Passage de l’Algérie à l’anglais : « Il est encore temps de se ressaisir » (Vidéo)

Salah Derradji est un éminent professeur des universités, spécialiste de l’anglais, et ancien recteur. Il se présente lui-même comme un « pionnier » du système LMD (licence – master – doctorat) et dit qu’il est « pour beaucoup » dans l’introduction de l’anglais au primaire et sa généralisation dans l’université algérienne.

Dans cet entretien qu’il a accordé à TSA, il évoque justement le passage de l’Algérie à l’anglais. Si, évidemment, il n’est pas contre l’idée, il remet en cause la démarche adoptée, estimant que « ce n’est pas la plus appropriée ».

Le passage de l’Algérie à l’anglais est-il une nécessité ?

De nos jours, avec la mondialisation et l’avancée technologique, l’anglais n’est plus à démontrer ou à justifier au niveau de nos institutions. C’est beaucoup plus un must, ce n’est pas un choix à faire, c’est une obligation.

Étant anglophone de formation, cela fait plusieurs années que je crie très haut pour aller vers ce qui est en train de se faire. C’est vrai que, en ce moment, il y a une décision politique qui a été prise par le Président de la République, c’est bien, mais maintenant il faut donner le gouvernail aux spécialistes.

Il va falloir qu’on sache ce qu’on veut faire de nos enfants. L’éducation, c’est la colonne vertébrale des pays qui se respectent, des pays qui ont décollé et qui ont fait des choix précis, concis et judicieux quant à l’avenir et le devenir de leurs enfants. Parce que nous allons former des leaders, des futurs managers de la nation.

L’Algérie accélère son passage à l’anglais. Quel est votre avis sur la démarche adoptée ?

Concernant la démarche qui a été entreprise jusqu’à maintenant, il me semble qu’elle n’est pas la mieux appropriée dans la mesure où on a mis la charrue avant les bœufs.  

En tant que spécialiste de cette langue, l’anglais c’est l’une des langues les plus faciles si on sait comment s’y prendre et comment procéder pour que nos enfants puissent tirer le meilleur de cet apprentissage.

• [Consignes]
a: D'après l'extrait sur le passage de l'Algérie à l'anglais, de quel système Salah Derradji se présente-t-il comme un « pionnier » ?
b: Prolongez l'entretien sur le passage de l'Algérie à l'anglais à la suite de sa dernière phrase.

Entrées de données extraites:
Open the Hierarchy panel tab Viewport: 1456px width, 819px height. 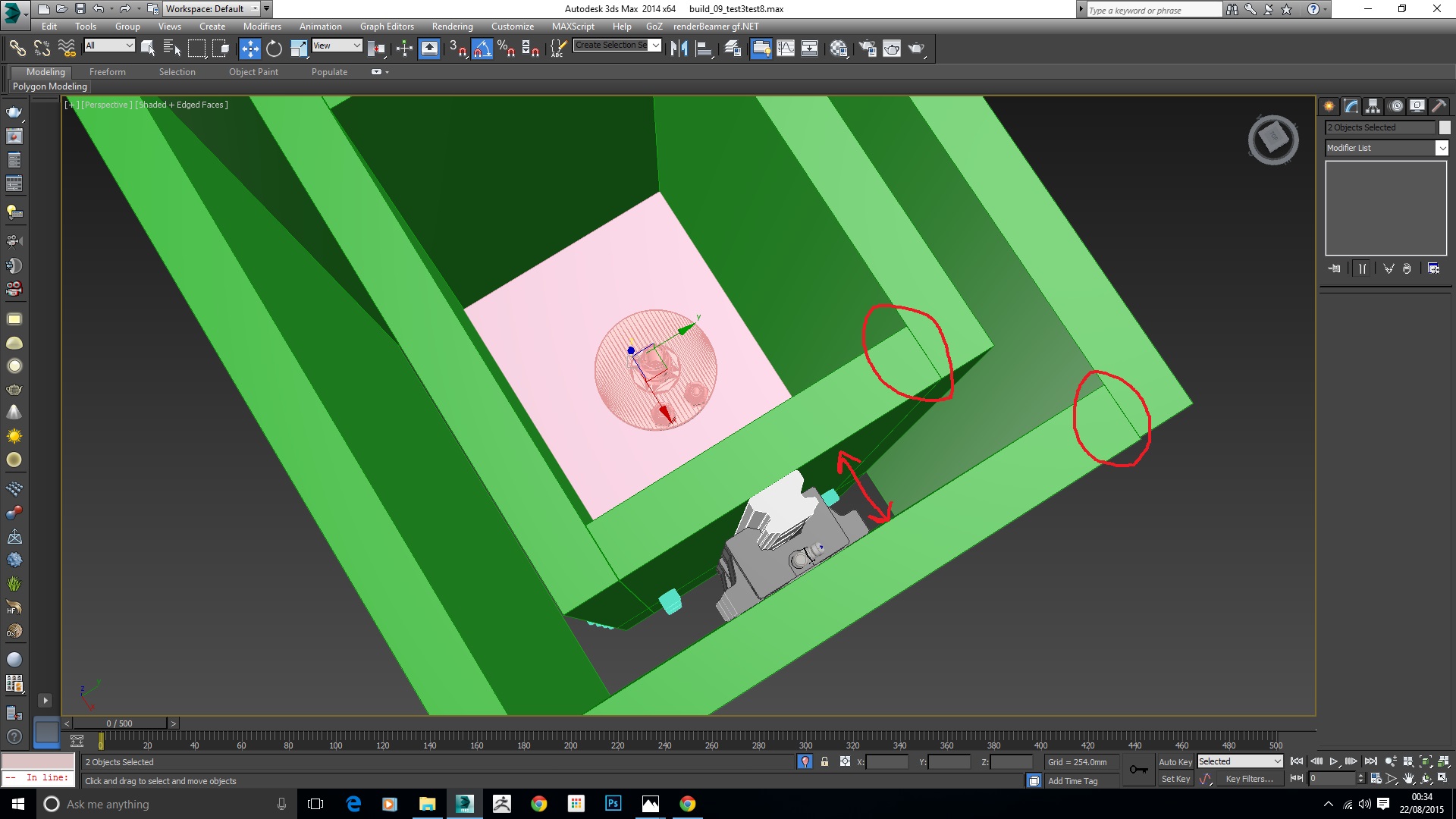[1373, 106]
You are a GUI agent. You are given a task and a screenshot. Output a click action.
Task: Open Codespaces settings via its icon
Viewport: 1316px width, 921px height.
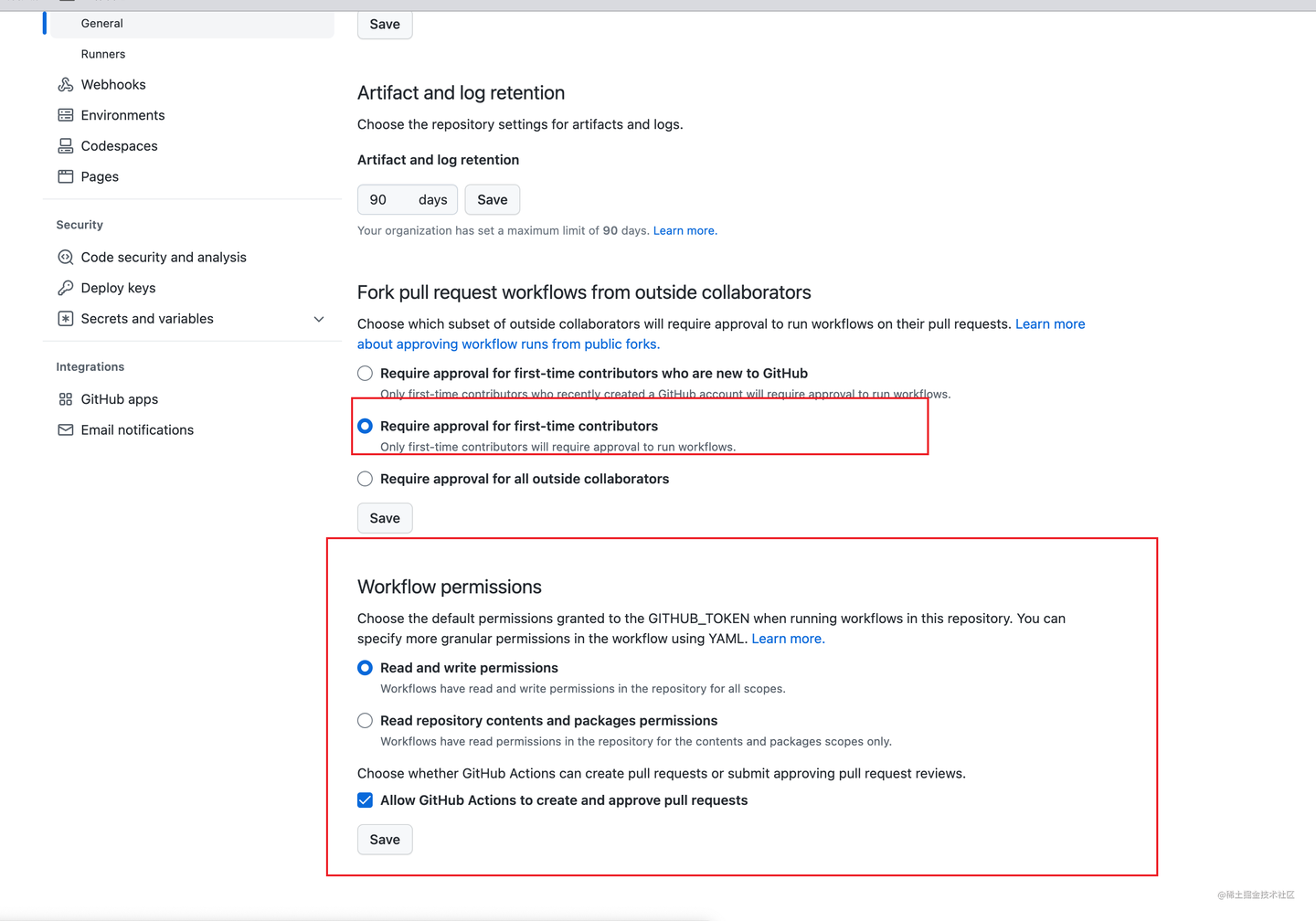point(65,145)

• [Réponses dans l'ordre]
a: Du système LMD (licence – master – doctorat).

b:
Tout ce qui a trait aux langues étrangères, plus particulièrement à la langue anglaise, est une denrée très rare. Nous formons de très bons licenciés, de très bons magisters et ils sont tout de suite pris que ce soit localement, par les entreprises étrangères ou même ils partent à l’étranger et se font leur place avec brio. Le problème qui se pose en ce moment, c’est celui de la formation des formateurs.

Nous ne pouvons pas prétendre atteindre nos objectifs si nous ne nous focalisons pas sur la formation des formateurs. Si vous n’avez pas un formateur qu’il faut pour faire véhiculer et faire passer un message, une connaissance, un savoir-faire à un étudiant ou un enfant, ce serait caduc et on ne peut pas attendre des résultats positifs.

J’ai fait un petit sondage très restreint et, dommage, parce que ce qu’on a en ce moment au niveau du primaire, ce sont des gens qui n’ont aucune pédagogie. Il ne faut pas se leurrer, il faut dire la vérité, ce sont nos enfants, il y va de l’avenir de nos enfants.

Ceux qu’on a engagés au niveau du primaire n’ont pas une formation pédagogique adéquate. Peut-être que sur 1000, il y en a dix, 1 ou 2%.  La pédagogie ce n’est pas quelque chose de technique, c’est un savoir et un savoir-faire qu’on arrive à acquérir par rapport à une formation qui ne peut pas se limiter à un mois.

Le ministère de l’Éducation nationale a fait des annonces comme quoi il y a une formation. Ce n’est pas possible, c’est le niveau le plus important dans la formation de nos enfants.

Nous devons impérativement prendre les meilleurs au primaire. Vous savez, en Écosse, pour enseigner au primaire, il faut avoir 3 doctorats. Il vous faut un doctorat en mathématiques, un niveau très supérieur en langue de l’enseignement et un diplôme en psychopédagogie.

Malheureusement, chez nous, on retrouve au primaire depuis l’indépendance et les années 1970, 1980, les exclus, les gens qui ont été écartés, qui ont au maximum la terminale.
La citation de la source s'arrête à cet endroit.